◆ EXERCISE DATA
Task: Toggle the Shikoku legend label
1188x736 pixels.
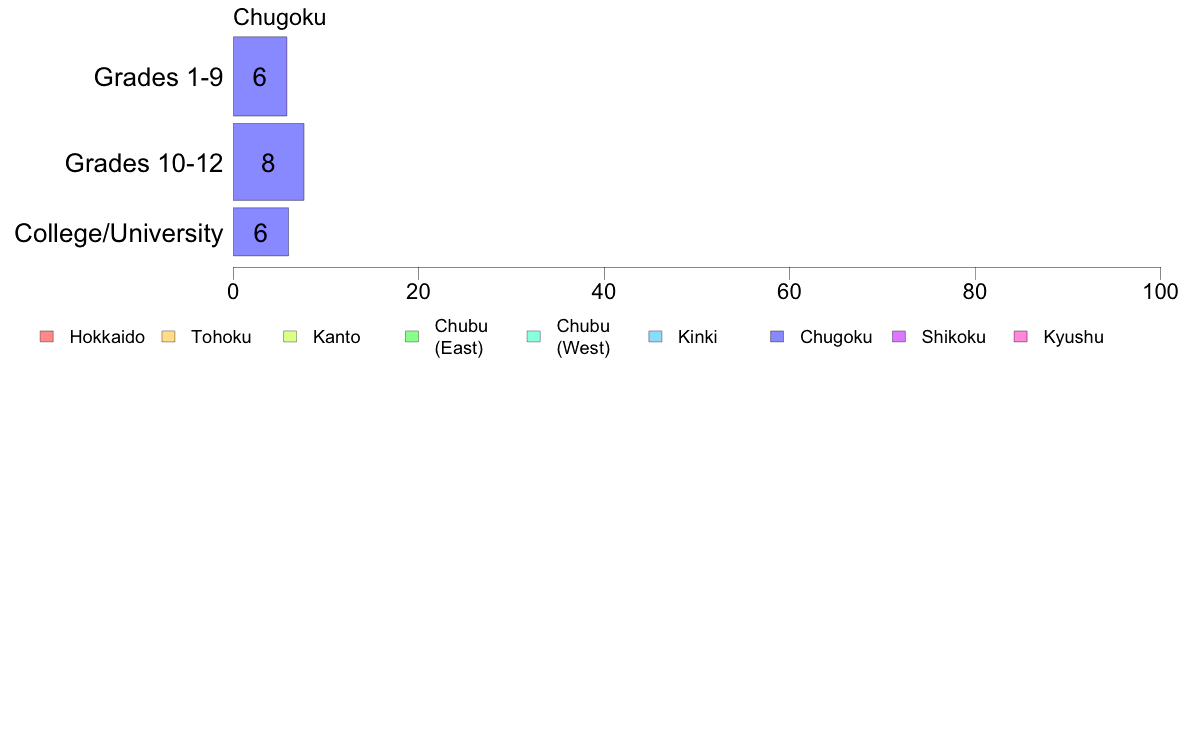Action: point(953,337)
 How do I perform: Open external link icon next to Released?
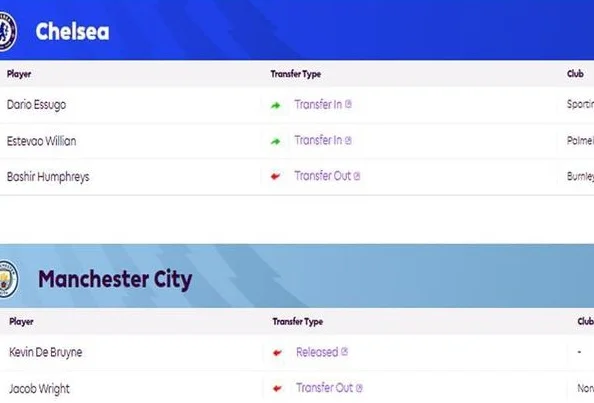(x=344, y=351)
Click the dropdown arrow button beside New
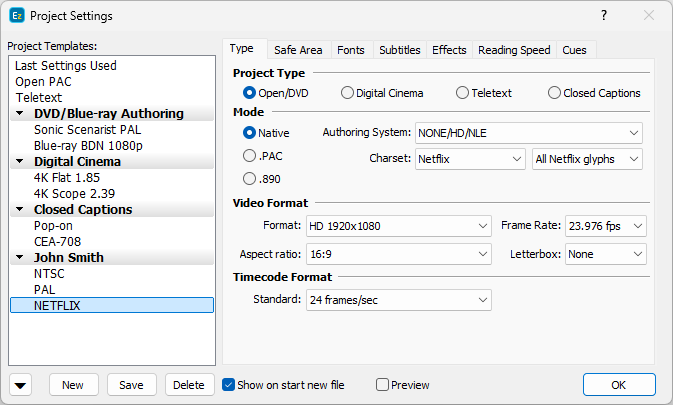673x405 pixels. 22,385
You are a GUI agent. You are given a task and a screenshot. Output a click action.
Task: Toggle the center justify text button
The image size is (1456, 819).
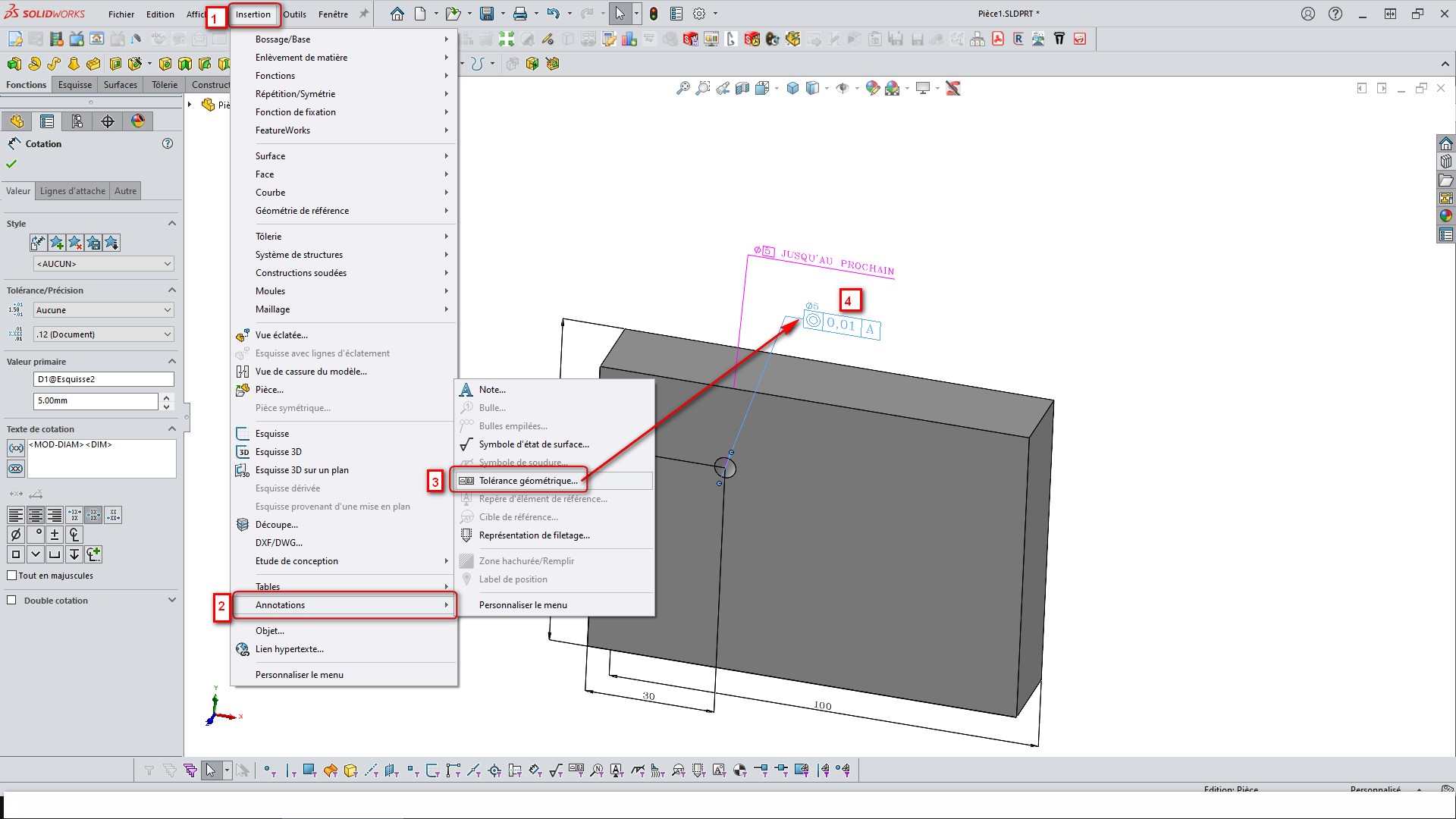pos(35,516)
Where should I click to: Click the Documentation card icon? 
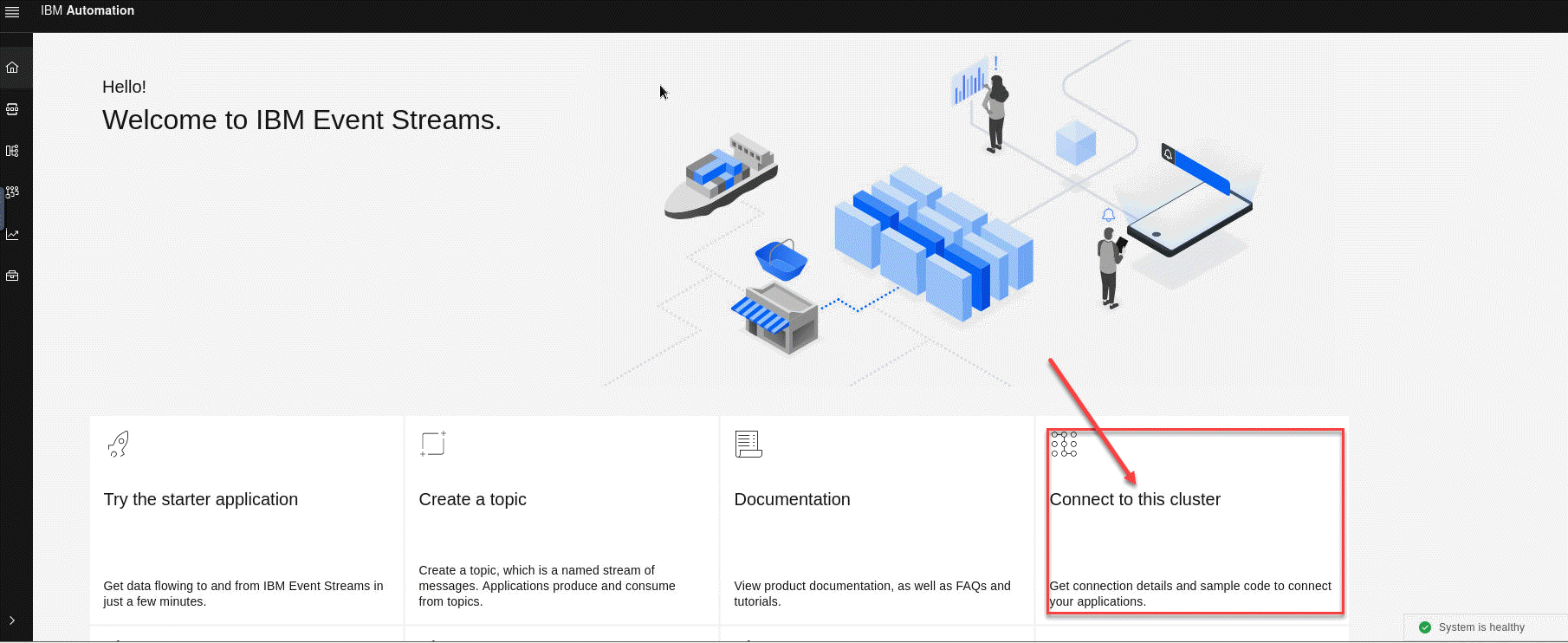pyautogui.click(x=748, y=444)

◆ GOAL
Copy the listing word for word, starting at the line that contains "Click the dropdown arrow button beside New" and continuing through the end of the listing. Leave the pictures out.

◆ FULL ANSWER
Click the dropdown arrow button beside New
673x405 pixels. 22,385
You are a GUI agent. You are given a task and a screenshot. Output a click action.
Task: Toggle the center justify text button
The image size is (1456, 819).
pos(35,516)
Where should I click to: Click the Documentation card icon? 
pyautogui.click(x=748, y=444)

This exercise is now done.